Registros a utilizar >>
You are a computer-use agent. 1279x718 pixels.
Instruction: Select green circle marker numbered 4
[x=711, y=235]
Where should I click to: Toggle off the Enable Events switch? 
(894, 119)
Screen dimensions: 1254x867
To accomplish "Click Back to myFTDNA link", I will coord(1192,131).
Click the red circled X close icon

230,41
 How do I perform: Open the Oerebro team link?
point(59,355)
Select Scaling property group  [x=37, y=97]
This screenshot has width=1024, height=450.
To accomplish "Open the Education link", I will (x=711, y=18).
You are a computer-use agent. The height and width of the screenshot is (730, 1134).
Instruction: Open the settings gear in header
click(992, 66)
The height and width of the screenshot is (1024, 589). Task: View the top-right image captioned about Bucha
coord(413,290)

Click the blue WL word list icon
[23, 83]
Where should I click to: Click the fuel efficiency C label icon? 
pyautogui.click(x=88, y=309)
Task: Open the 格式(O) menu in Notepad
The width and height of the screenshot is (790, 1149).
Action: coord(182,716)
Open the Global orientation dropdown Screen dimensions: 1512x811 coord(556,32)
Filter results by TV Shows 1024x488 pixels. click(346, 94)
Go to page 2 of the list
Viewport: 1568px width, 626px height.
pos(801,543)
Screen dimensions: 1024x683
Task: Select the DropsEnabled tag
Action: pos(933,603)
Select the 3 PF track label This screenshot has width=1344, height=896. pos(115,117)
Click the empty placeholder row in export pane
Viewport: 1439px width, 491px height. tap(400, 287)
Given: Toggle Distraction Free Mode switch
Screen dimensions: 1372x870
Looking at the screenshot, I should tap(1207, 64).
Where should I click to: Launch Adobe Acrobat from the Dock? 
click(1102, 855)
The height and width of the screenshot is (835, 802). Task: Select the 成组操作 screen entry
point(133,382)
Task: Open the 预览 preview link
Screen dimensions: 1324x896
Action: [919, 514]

Tarefa a realizar >> Reproduza, sem qualquer alteração, o trecho que vai do início dos registros até a linha que contém "point(59,355)", incluindo ambas as extremidades.

Solução do problema >>
You are a computer-use agent. 1279x718 pixels.
Instruction: Select green circle marker numbered 4
[x=711, y=235]
Where should I click to: Toggle off the Enable Events switch? 
(894, 119)
Screen dimensions: 1254x867
To accomplish "Click Back to myFTDNA link", I will coord(1192,131).
Click the red circled X close icon

230,41
 How do I perform: Open the Oerebro team link?
point(59,355)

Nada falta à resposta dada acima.